Problem to solve:
Gather every line in the material below that contains the string "height", and copy each of those lines in full.

Dataset content:

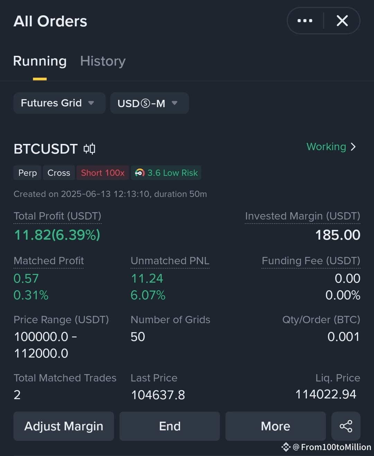Tap the risk gauge icon
Image resolution: width=374 pixels, height=456 pixels.
(140, 173)
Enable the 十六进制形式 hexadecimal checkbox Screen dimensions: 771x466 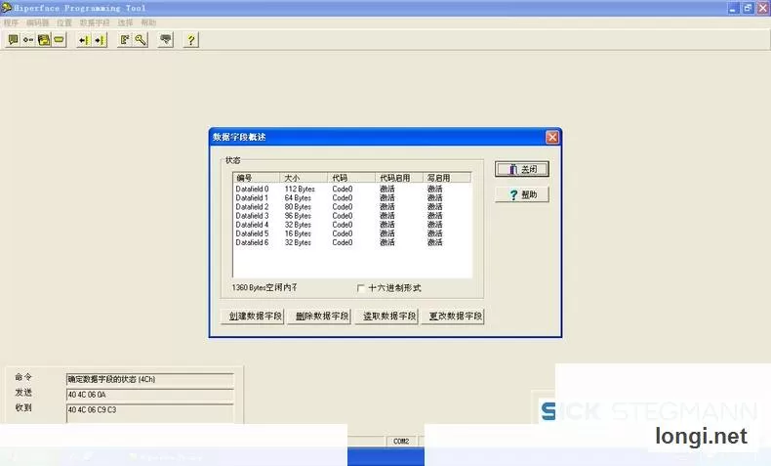360,288
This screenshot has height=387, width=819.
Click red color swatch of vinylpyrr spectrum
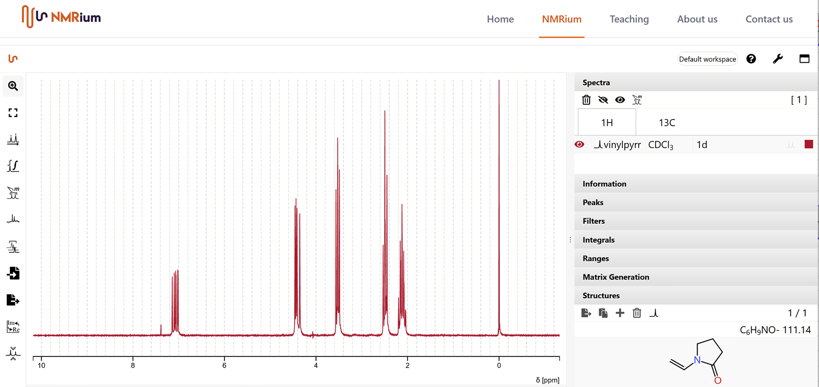[809, 144]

Answer:
Image resolution: width=374 pixels, height=456 pixels.
This screenshot has height=387, width=819.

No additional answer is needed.